**** Working data ****
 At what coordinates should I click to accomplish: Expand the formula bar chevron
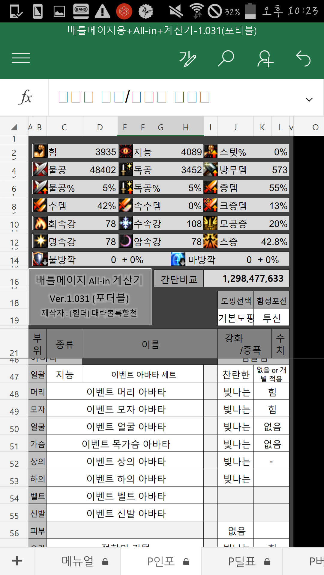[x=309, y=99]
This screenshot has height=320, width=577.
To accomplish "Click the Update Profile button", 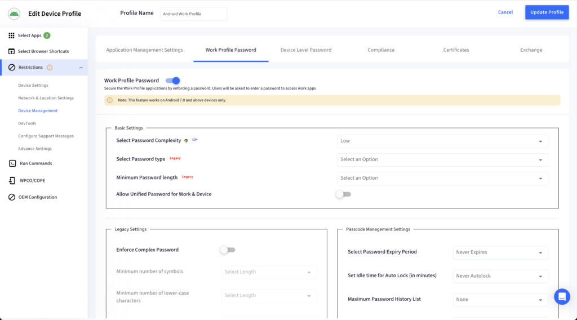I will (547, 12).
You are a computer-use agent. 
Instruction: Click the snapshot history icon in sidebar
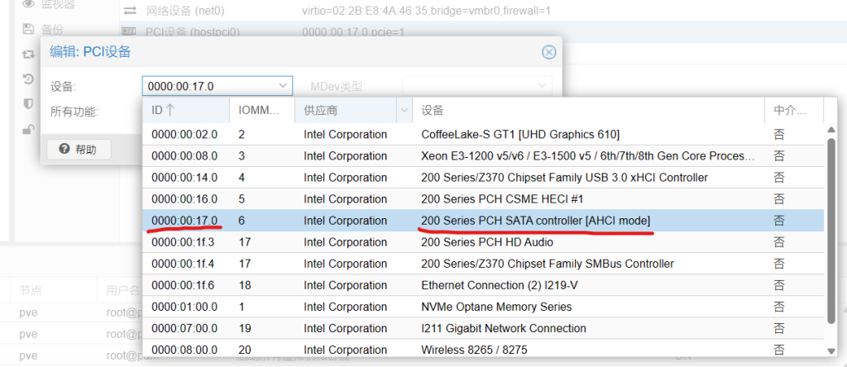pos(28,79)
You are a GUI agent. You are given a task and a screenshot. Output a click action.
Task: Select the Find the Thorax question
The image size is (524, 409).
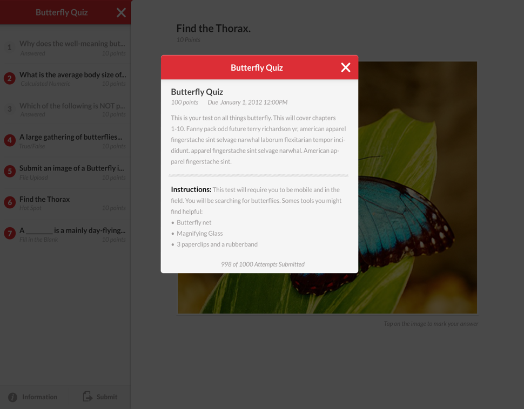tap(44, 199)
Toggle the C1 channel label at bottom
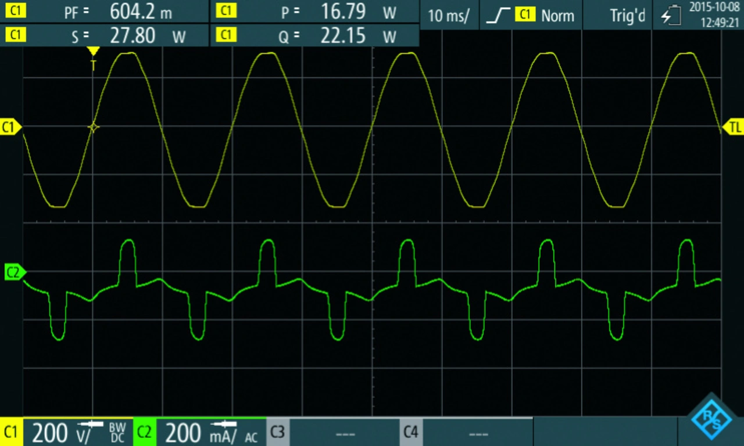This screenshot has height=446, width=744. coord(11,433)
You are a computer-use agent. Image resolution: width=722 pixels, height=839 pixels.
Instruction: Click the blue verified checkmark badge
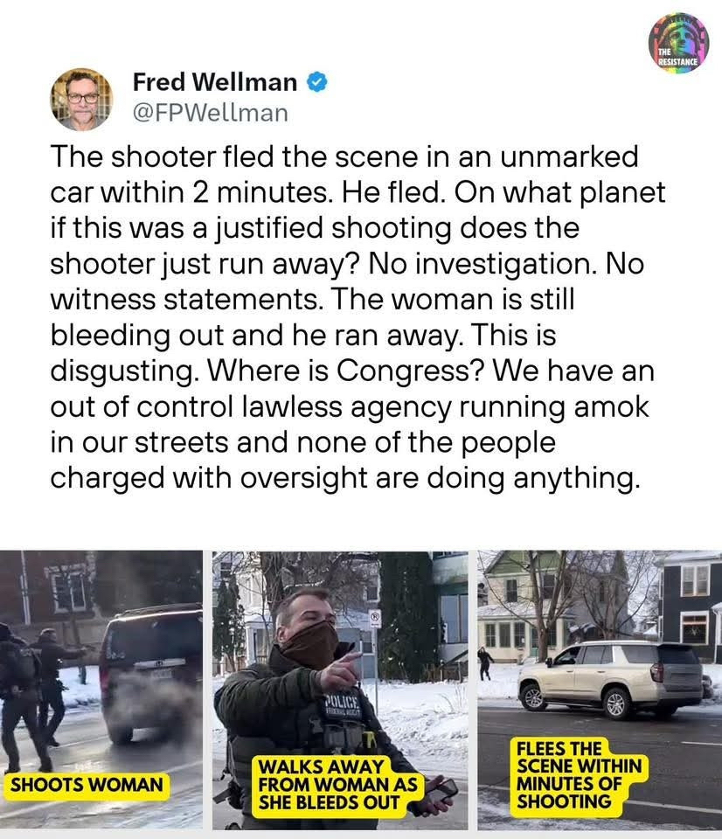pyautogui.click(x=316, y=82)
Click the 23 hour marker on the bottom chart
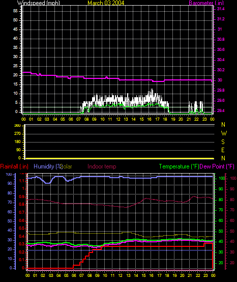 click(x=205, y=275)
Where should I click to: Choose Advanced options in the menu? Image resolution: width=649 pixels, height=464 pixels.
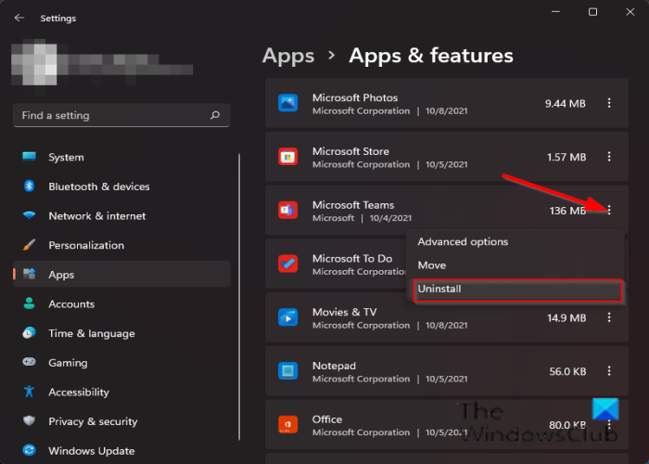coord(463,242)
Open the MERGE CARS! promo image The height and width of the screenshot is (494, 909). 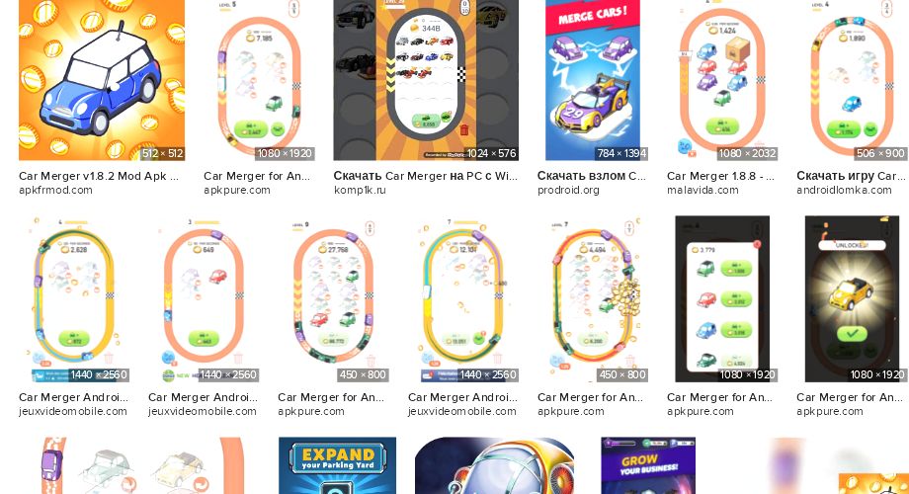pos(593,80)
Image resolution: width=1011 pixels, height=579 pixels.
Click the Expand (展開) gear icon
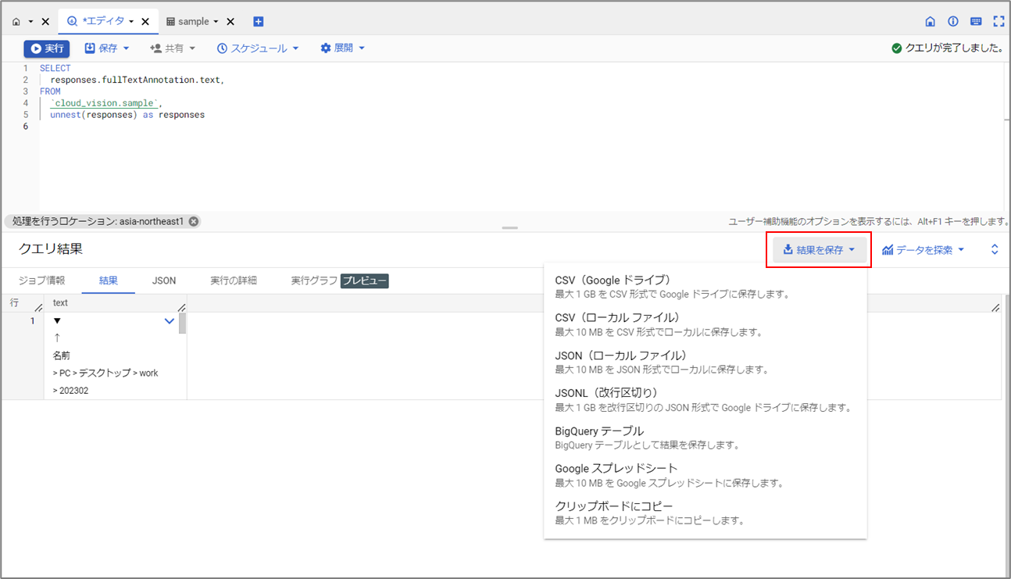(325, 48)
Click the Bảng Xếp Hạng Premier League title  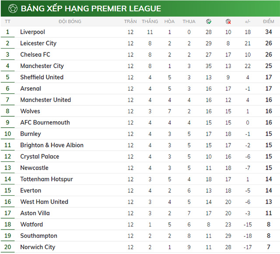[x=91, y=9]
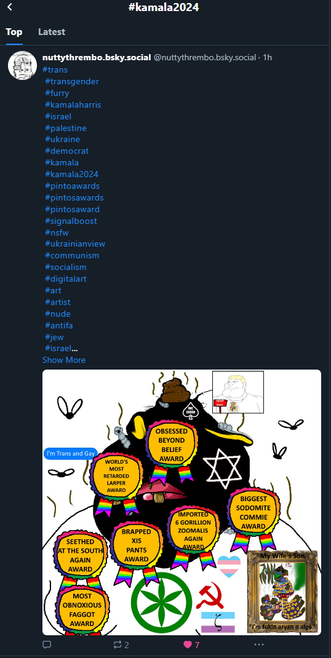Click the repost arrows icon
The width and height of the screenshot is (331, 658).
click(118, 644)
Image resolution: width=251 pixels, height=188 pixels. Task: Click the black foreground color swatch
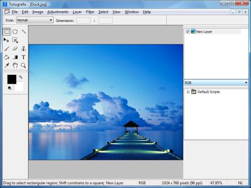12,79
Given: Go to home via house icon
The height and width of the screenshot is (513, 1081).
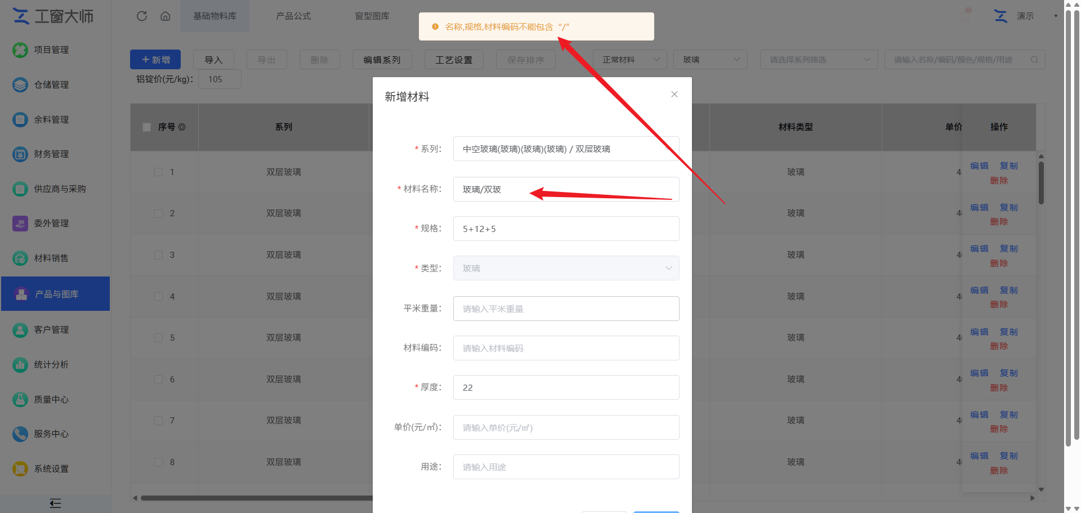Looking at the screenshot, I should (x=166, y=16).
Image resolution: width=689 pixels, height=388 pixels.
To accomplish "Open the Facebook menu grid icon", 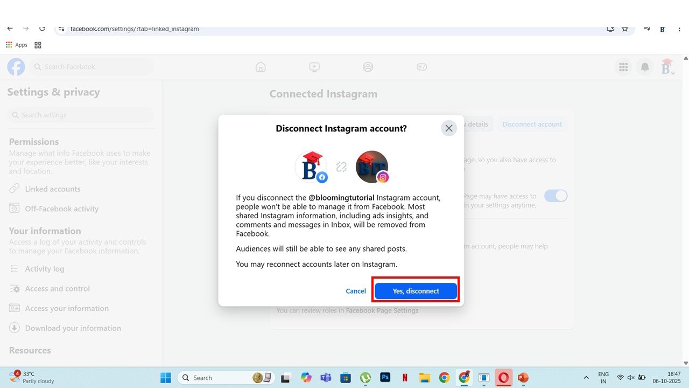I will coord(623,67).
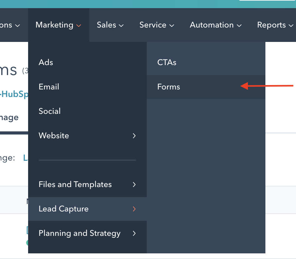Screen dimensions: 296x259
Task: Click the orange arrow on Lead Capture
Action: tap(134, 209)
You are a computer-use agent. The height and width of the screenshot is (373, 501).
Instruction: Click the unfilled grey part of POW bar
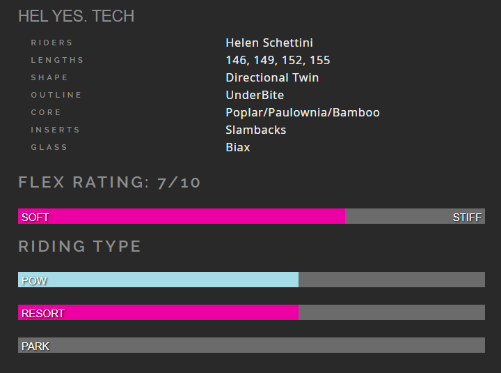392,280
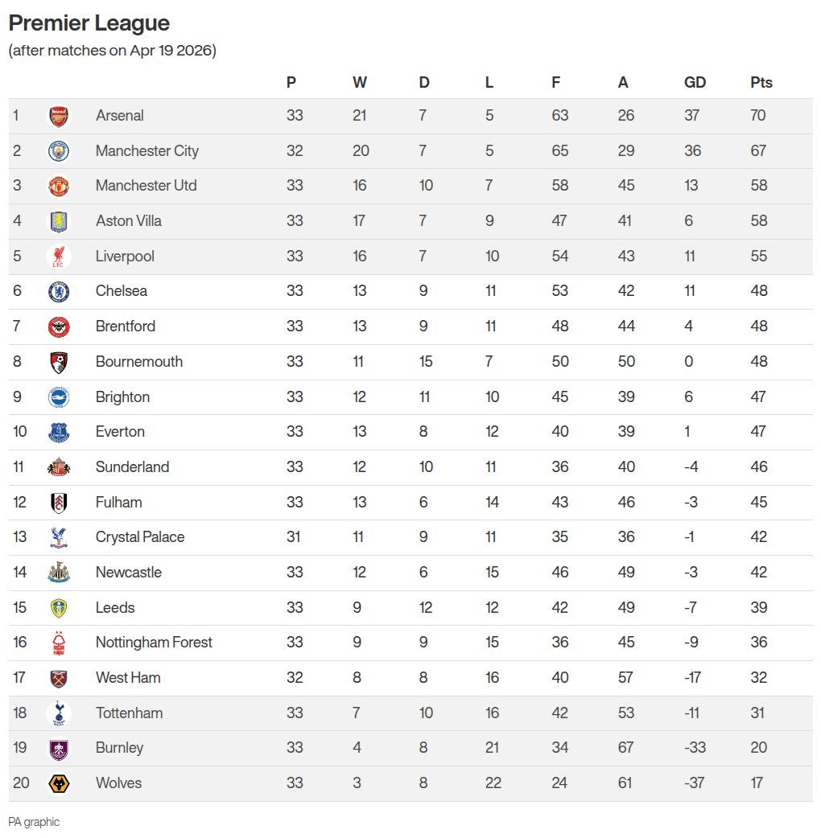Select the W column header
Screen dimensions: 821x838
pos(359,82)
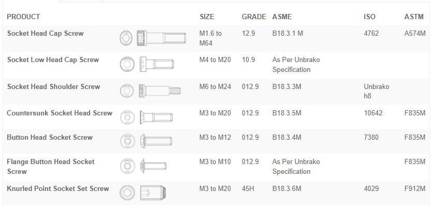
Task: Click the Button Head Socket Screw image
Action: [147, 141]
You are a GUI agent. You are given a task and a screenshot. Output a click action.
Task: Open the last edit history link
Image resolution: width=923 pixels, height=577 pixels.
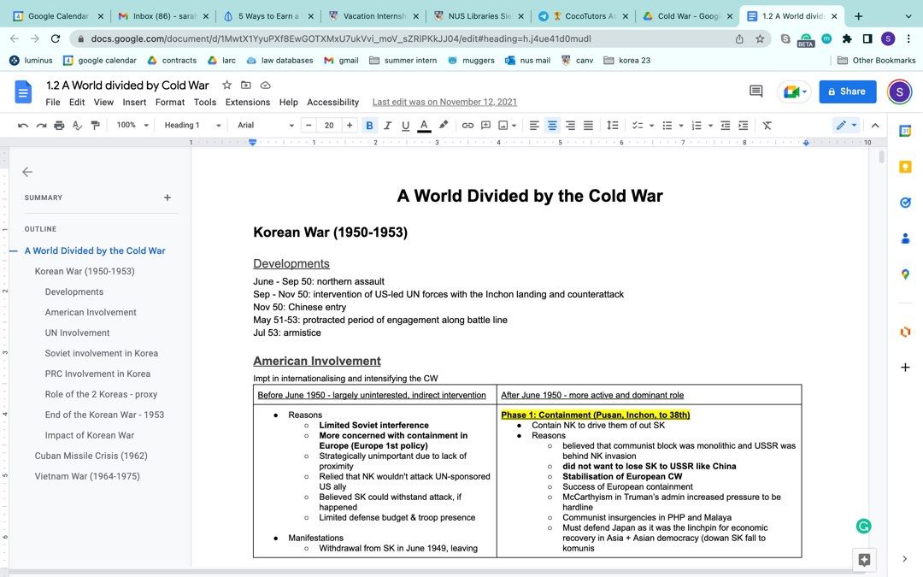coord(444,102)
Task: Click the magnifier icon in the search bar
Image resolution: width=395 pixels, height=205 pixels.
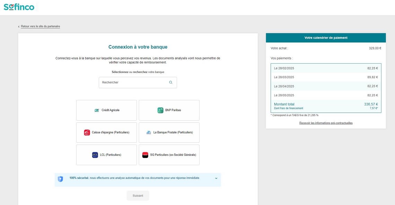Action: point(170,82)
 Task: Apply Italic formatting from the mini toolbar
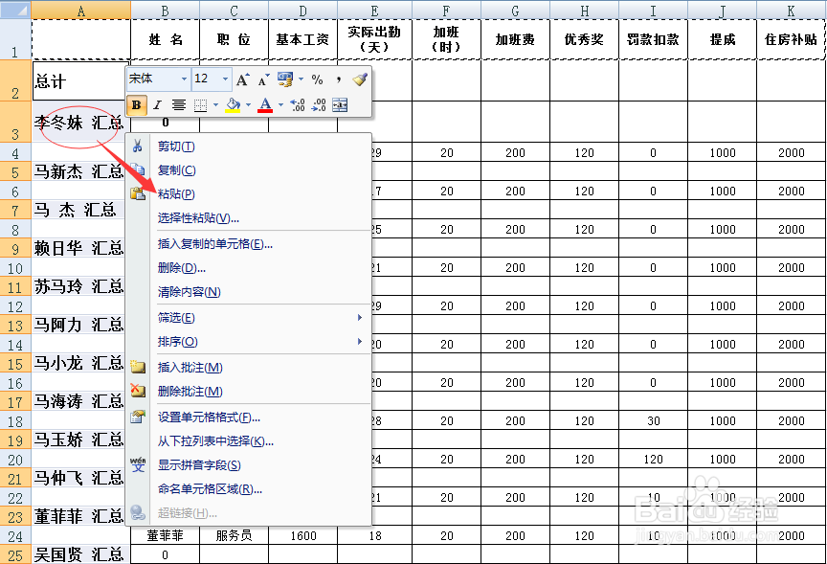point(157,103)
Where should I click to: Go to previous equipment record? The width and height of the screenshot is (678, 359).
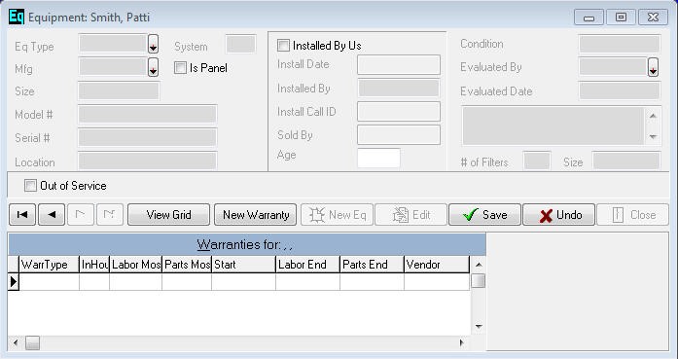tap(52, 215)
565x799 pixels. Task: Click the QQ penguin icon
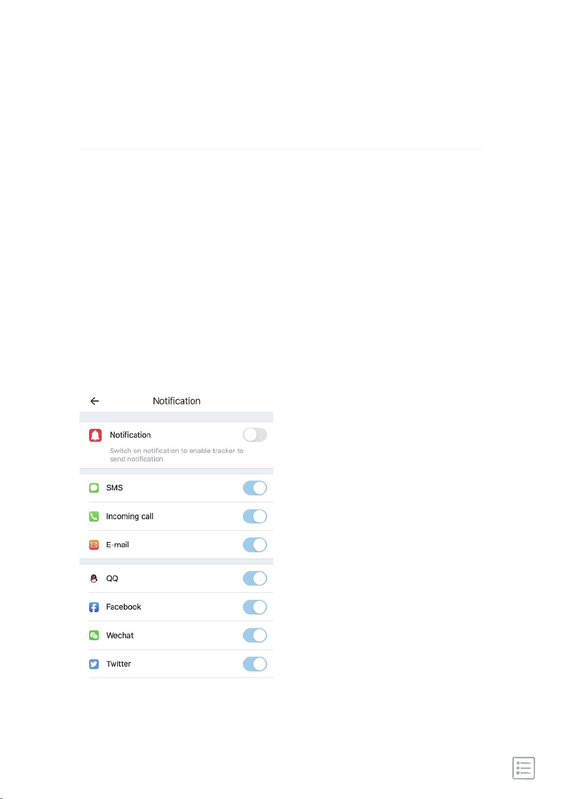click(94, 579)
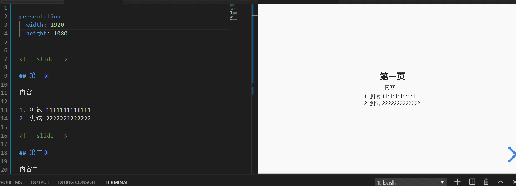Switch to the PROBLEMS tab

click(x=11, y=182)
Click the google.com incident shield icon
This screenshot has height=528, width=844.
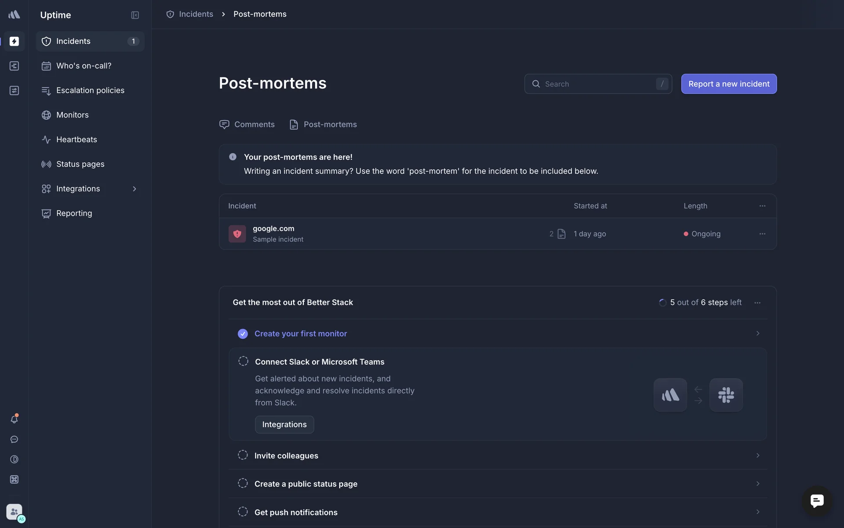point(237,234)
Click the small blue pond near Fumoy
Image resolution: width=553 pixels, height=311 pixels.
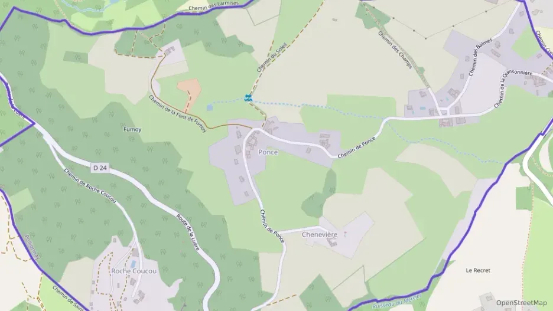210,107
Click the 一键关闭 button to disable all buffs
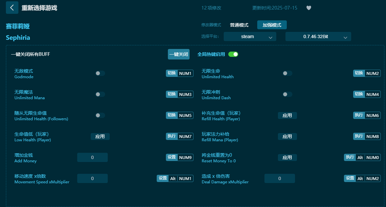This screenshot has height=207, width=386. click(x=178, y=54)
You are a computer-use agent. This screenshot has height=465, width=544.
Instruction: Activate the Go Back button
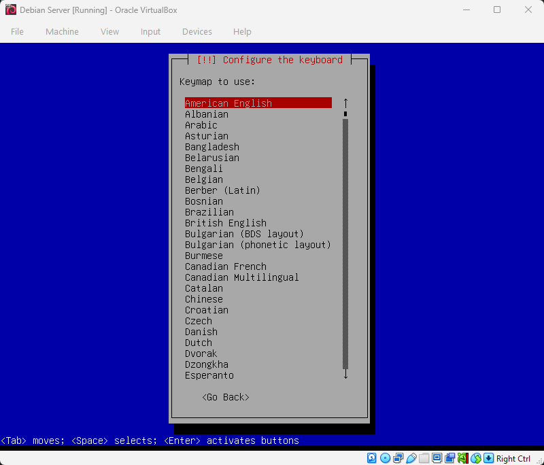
****
Exercise:
Give the number of lines in the data that contain "agent", with no other words.

Result:
6